Les innovations se généralisent par diffusion => croissance cyclique (la Révolution
industrielle n’est pas uniforme ni linéaire => au RU, la croissance de la fin du 18 e siècle
repose d’abord sur la diffusion de la machine à vapeur et du métier à tisser. Cette croissance
s’essouffle mais est relancée dans les années 1840 par la construction du chemin de fer et
l’essor de la sidérurgie. Elle s’essouffle à nouveau dans les années 1870 (le pays est
complètement équipé). Les innovations des années 1890 (électricité, moteur à explosion)
génèrent une croissance nouvelle => innovation = réponse à une conjoncture déprimée ou à
un goulot d’étranglement.

- Les entrepreneurs acceptent le risque de l’innovation, de l’aventure technologique parce


qu’ils sont stimulé par la recherche du profit (parfois important) => naissance de l’industrie
cotonnière modernisée et mécanisée (factory system). L’expérimentation et les innovations
s’appliquent à grande échelle et provoquent à leur tour des percées technologiques en chaine
=> généralisation de la mécanisation.

Conclusion : trois piliers de la dynamique de la croissance :


➢ l’économie de marché,
➢ l’innovation technique
➢ la recherche du profit.
La société entière est attirée par l’enrichissement. Plus que les capitaux ou les prix, c’est le
marché, intérieur et extérieur, avec ses profits, ses appels, ses pressions qui devient l’élément
moteur. Pour Jean Pierre Rioux : « Pour accroitre la productivité et la rentabilité de la main
d’œuvre et des capitaux, un pari est nécessaire, un saut dans l’inconnu.
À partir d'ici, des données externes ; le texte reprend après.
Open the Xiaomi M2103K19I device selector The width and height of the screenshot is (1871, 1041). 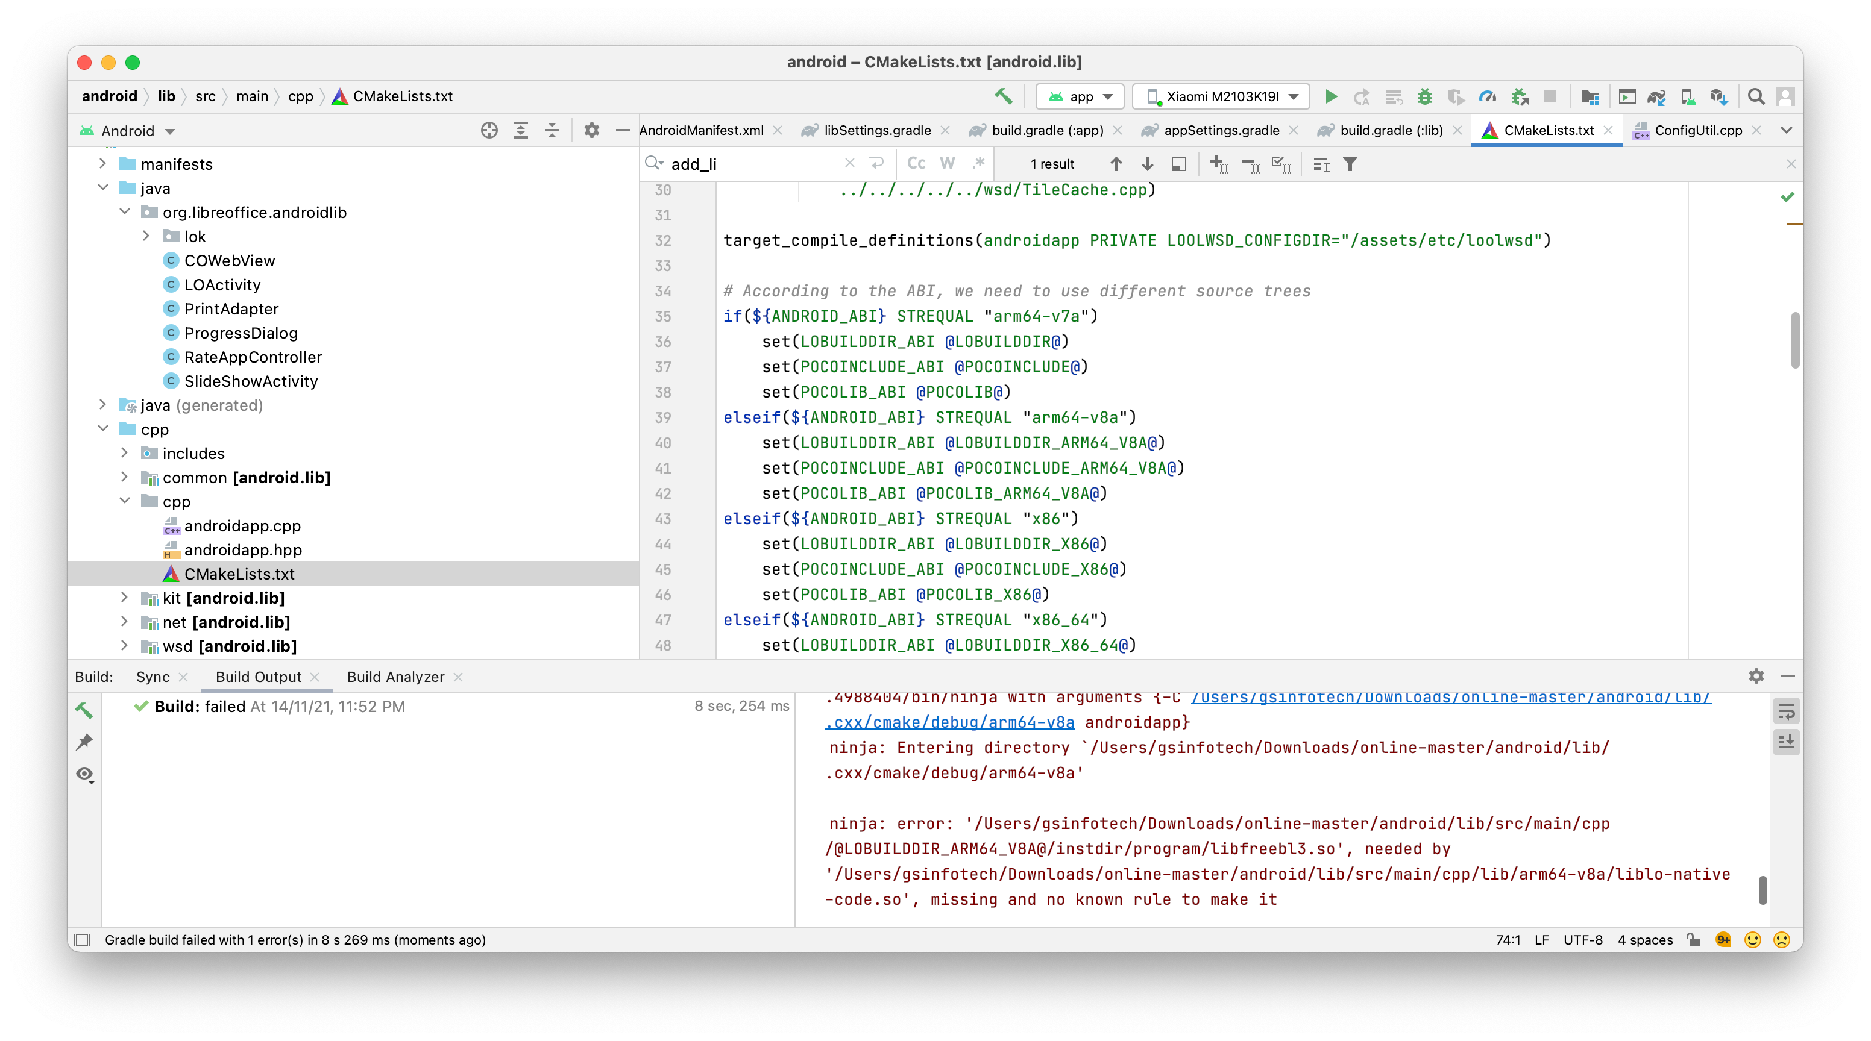(x=1220, y=96)
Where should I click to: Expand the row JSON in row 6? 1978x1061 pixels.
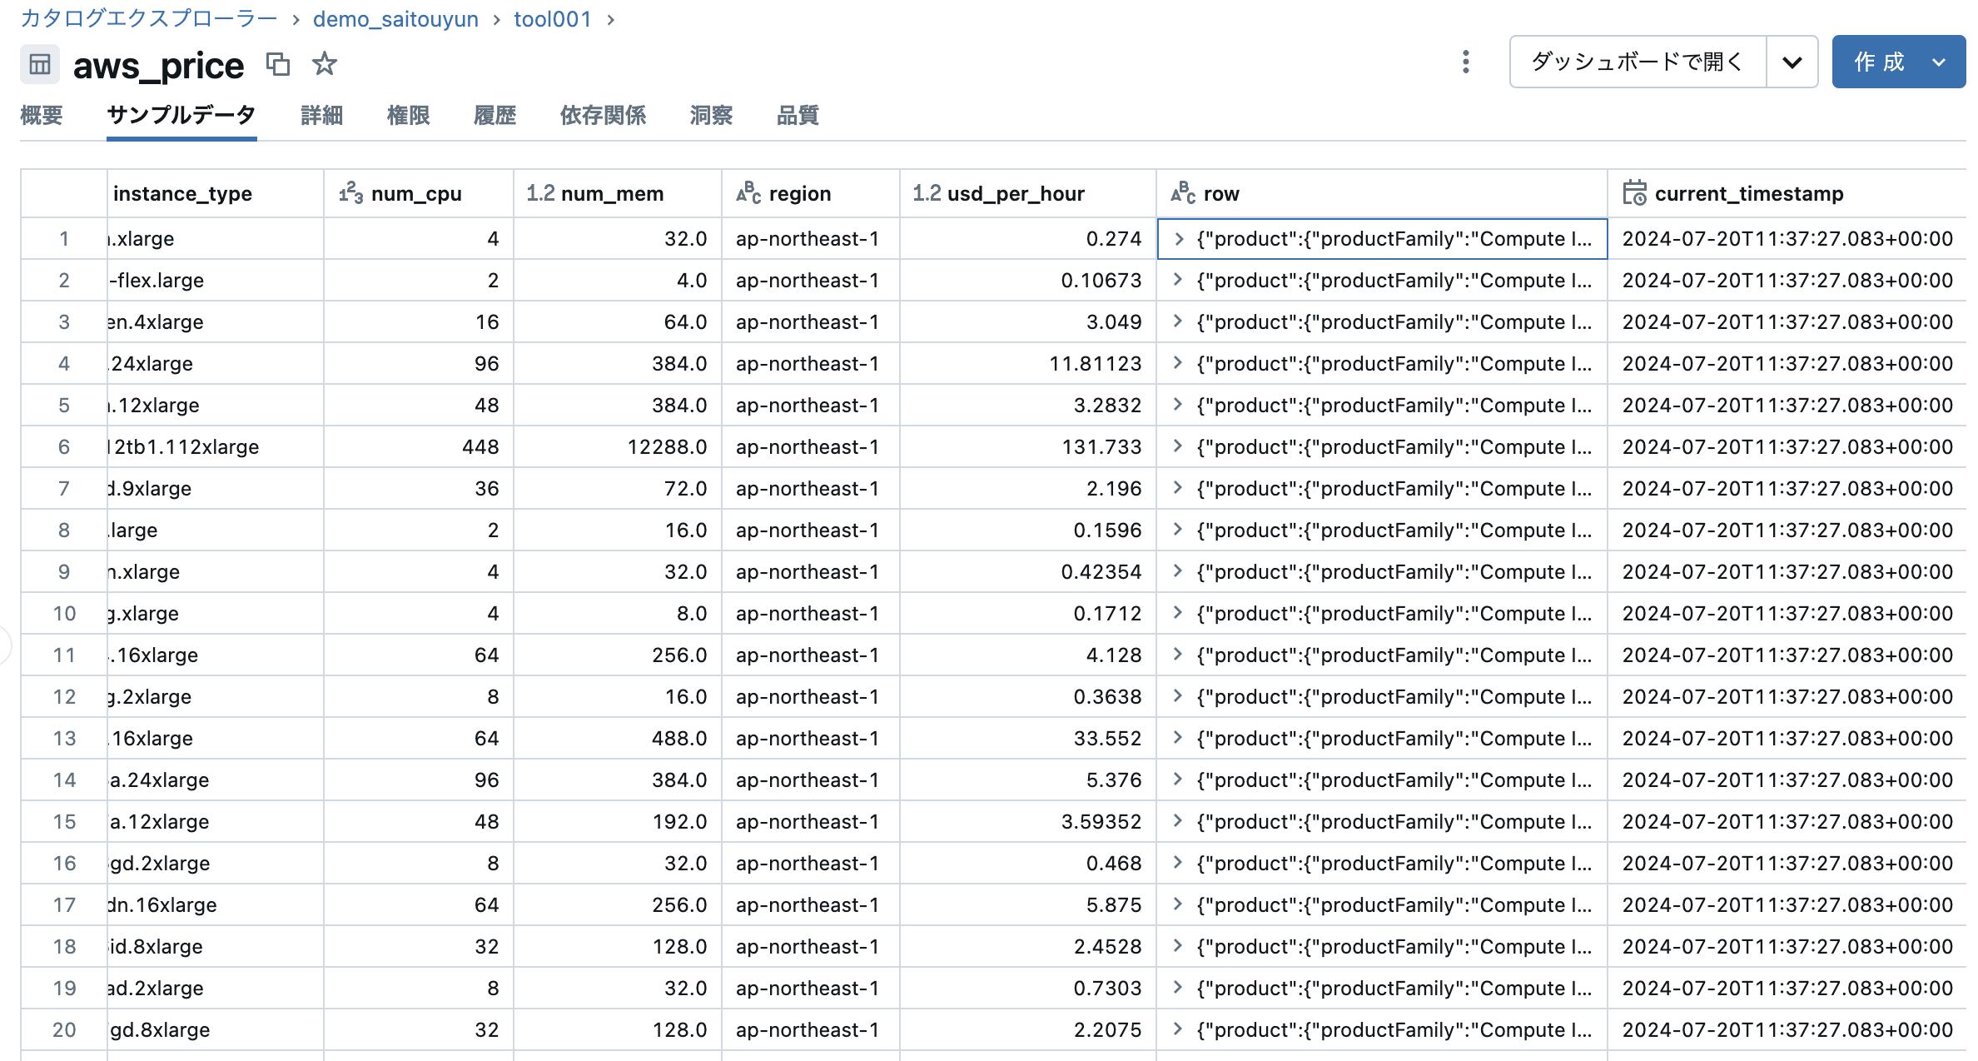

L’accumulation des
forces productives nouvelles est telle que des goulots d’étranglement se forment. Seules les
révolutions des techniques permettront l’envol vers le profit accru du capitalisme industriel ».
De plus, la notion de « Révolution » industrielle peut être remise en cause par la relative
lenteur des changements : les évolutions, même précoces, s’étalent dans le 19e siècle. Enfin,
les anciennes formes de production (domestic system) se maintiennent au moins jusqu’à la
Grande Dépression de 1873 à 1896 => dualité de l’économie du 19e siècle.